Let's change it over:
1. Right-click on the desktop and choose new-Text Document;
2. Open "New Text Document", enter "Unicom", and save the disk and exit;
3. Open "New Text Document" again. What do you see?
4. Is the word "Unicom" just entered missing? Instead, it looks like a burning cell phone battery?
When you create a new file in Windows notepad, enter the word "Unicom", save, close, and open it again, you will find that the two words have disappeared, instead of several garbled characters! Some people say that this is why China Unicom cannot fight for mobile ."
In fact, this is because the gb2312 encoding conflicts with utf8 encoding.

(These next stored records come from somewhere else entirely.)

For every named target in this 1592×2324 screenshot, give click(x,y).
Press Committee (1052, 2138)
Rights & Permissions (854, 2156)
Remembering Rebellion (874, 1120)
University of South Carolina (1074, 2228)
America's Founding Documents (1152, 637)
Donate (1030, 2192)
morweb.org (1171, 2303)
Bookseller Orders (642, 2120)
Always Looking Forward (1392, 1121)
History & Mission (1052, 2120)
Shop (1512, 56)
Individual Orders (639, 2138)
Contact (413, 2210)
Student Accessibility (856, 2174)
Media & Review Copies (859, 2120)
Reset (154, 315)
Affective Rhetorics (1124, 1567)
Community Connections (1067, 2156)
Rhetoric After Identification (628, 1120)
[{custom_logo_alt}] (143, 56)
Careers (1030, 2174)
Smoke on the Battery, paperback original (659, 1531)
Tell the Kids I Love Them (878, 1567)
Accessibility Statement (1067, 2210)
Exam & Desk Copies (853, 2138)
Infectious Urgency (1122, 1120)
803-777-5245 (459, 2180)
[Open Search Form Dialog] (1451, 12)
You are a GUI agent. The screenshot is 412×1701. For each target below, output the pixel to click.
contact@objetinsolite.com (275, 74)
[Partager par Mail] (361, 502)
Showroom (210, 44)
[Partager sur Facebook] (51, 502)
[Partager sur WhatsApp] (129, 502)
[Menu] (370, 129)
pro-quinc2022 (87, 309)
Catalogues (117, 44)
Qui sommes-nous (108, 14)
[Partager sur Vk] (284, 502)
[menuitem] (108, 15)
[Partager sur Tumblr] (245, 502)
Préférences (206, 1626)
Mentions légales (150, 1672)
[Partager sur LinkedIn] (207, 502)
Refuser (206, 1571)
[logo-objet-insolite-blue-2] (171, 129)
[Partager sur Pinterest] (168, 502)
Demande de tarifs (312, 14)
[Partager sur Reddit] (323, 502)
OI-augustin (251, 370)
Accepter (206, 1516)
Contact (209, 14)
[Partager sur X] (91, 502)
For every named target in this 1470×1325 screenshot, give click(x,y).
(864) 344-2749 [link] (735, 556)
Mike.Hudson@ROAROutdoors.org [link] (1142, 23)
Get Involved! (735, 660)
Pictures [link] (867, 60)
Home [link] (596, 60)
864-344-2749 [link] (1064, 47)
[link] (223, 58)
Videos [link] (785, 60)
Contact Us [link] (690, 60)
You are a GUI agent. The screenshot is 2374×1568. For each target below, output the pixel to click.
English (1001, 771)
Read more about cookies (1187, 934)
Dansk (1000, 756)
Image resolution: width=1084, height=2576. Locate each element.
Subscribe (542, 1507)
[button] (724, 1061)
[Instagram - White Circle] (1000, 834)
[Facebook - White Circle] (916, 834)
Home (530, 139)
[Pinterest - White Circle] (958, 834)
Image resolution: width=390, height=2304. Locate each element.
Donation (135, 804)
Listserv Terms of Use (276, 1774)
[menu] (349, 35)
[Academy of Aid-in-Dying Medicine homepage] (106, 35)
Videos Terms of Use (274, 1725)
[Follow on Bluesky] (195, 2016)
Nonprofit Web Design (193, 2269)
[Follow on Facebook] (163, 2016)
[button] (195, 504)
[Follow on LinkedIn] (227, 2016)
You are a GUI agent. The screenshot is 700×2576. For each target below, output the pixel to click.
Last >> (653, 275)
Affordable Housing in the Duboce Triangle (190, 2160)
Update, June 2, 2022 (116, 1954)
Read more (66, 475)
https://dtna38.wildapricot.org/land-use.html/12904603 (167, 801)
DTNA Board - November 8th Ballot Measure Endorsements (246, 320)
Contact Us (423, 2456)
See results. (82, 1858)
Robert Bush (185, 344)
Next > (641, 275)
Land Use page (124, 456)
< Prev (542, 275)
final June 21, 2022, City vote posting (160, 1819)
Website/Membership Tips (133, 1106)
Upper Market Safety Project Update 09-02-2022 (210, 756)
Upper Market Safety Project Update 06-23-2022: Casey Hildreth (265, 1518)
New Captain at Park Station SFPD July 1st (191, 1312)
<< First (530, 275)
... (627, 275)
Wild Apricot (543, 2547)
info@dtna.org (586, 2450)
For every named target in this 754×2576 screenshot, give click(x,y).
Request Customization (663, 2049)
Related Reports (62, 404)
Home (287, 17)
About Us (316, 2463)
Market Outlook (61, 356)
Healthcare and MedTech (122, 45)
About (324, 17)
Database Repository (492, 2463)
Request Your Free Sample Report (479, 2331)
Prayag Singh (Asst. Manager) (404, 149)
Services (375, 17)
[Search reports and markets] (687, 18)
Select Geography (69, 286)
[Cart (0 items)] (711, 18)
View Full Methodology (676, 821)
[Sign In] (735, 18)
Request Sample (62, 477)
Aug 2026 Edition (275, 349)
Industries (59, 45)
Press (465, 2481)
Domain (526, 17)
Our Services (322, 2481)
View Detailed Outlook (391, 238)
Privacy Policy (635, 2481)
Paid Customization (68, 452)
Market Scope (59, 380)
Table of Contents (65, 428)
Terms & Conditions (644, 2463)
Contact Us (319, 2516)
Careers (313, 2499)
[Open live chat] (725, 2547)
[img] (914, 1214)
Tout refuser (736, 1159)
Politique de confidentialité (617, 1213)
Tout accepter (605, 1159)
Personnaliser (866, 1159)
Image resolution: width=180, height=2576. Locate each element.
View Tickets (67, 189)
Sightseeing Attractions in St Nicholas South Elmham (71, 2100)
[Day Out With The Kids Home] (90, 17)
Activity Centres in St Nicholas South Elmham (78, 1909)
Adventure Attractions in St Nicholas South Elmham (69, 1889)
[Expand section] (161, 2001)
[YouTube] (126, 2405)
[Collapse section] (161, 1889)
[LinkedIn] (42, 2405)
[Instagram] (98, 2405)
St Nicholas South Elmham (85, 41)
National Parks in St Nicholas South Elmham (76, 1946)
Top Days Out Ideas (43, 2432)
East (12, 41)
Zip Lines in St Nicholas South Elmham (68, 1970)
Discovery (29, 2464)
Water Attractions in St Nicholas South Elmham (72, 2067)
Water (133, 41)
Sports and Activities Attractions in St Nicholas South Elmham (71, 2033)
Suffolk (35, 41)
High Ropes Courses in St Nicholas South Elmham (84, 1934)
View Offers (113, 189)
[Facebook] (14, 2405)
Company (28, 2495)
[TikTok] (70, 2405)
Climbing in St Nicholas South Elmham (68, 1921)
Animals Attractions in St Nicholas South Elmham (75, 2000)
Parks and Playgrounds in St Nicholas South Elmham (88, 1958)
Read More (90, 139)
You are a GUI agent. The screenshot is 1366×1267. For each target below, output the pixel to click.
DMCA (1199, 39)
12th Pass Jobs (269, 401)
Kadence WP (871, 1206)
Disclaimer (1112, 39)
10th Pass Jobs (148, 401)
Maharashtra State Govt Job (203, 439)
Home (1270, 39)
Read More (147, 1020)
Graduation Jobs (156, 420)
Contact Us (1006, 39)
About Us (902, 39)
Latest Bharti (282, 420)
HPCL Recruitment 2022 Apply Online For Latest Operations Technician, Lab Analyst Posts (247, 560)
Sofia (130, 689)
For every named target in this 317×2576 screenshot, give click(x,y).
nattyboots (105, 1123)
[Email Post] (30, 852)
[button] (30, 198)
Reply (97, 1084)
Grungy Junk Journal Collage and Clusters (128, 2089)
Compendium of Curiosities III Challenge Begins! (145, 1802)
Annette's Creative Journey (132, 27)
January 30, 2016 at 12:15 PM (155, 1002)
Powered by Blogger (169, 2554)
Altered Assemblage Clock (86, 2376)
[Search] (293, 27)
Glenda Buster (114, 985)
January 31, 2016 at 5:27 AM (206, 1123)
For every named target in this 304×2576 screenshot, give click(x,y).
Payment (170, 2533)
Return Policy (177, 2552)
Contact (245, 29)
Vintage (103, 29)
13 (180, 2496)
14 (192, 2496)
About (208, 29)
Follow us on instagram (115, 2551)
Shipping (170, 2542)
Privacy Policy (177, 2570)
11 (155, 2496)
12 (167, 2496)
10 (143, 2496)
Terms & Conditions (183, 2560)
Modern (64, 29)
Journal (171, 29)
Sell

When you create a text file, the notepad encoding is ANSI by default. If you input Chinese characters in the ANSI encoding, it is actually the encoding method of the GB series. In this encoding, the inner code of China Unicom is:
C1 1100 0001
AA 1010 1010
CD 1100 1101
A8 1010 1000
Have you noticed? The starting part of the first two bytes and the third four bytes is "110" and "10", which is exactly the same as the two-byte template in the utf8 rule,
So when I opened notepad again, notepad mistakenly thought it was a UTF-8 encoded file. Let's remove 10 of the First and Second bytes,
We get "00001 101010", and then align you with the leading 0 to get "0000 0000 0110 1010". Sorry,
This is the Unicode 006a, that is, the lowercase letter "J". The second two bytes are decoded by utf8 and the character is 0368. This character is nothing. This is why files with only the words "Unicom" cannot be normally displayed in notepad.
If you enter a few more words after "Unicom", the encoding of other words may not necessarily start with 110 or 10, notepad will not insist that this is a UTF-8 encoded file, but will be interpreted in ANSI mode, and garbled characters will not appear.